• _Entries provided_
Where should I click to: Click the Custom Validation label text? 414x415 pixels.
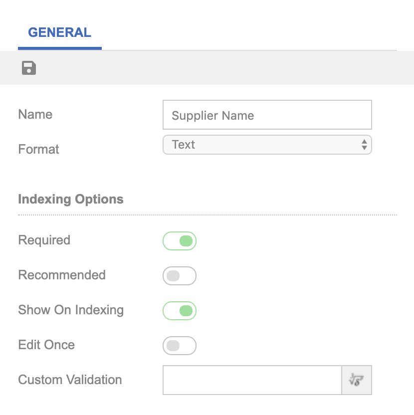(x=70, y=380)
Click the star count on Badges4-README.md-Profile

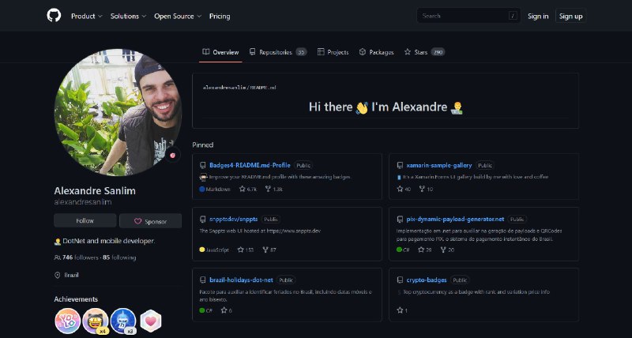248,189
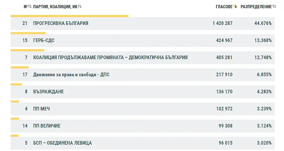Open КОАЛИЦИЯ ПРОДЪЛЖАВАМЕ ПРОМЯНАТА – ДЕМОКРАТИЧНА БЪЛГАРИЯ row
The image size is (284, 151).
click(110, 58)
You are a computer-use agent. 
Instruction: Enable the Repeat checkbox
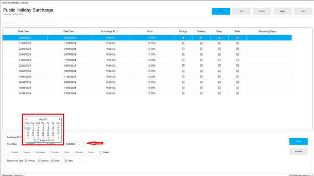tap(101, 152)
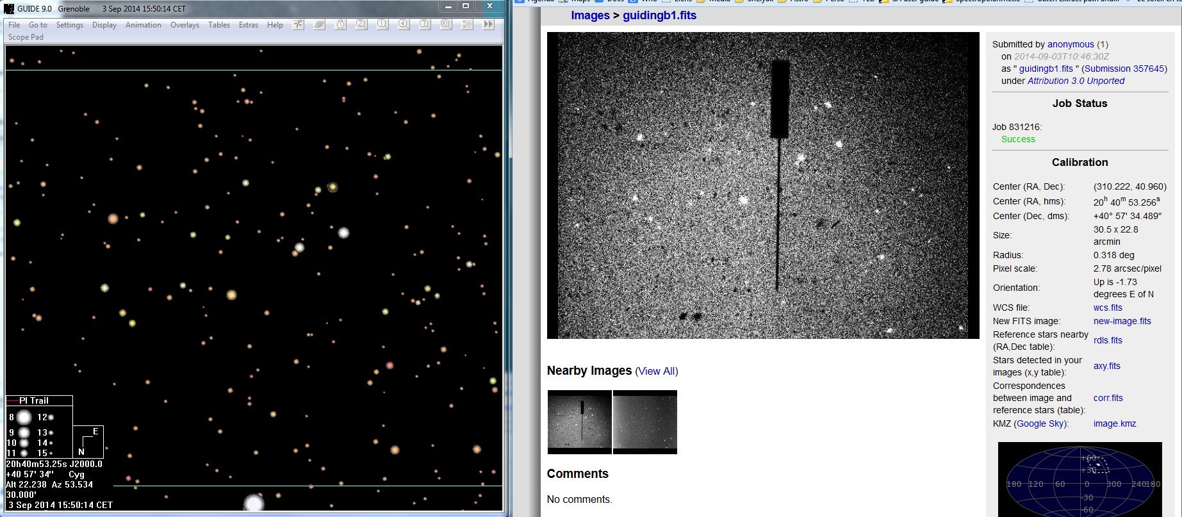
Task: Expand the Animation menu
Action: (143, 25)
...
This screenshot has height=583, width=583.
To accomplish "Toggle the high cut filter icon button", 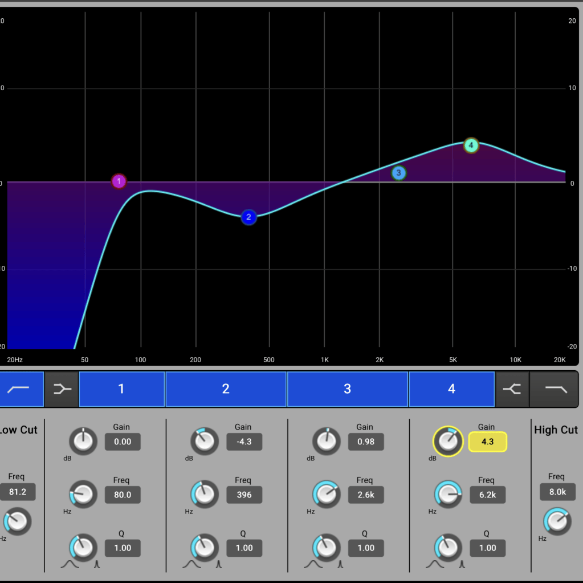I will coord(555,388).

• _Problem details_
Starting at the line containing "Where should I" and finishing at the line containing "You are a computer-use agent.", return those lines exactly as they appear above, without the pictures.

• _Response to this task_
Where should I click to: Click the Custom Validation label text? 414x415 pixels.
(x=70, y=380)
Click the star count on Badges4-README.md-Profile

248,189
Open КОАЛИЦИЯ ПРОДЪЛЖАВАМЕ ПРОМЯНАТА – ДЕМОКРАТИЧНА БЪЛГАРИЯ row
The image size is (284, 151).
click(110, 58)
You are a computer-use agent. 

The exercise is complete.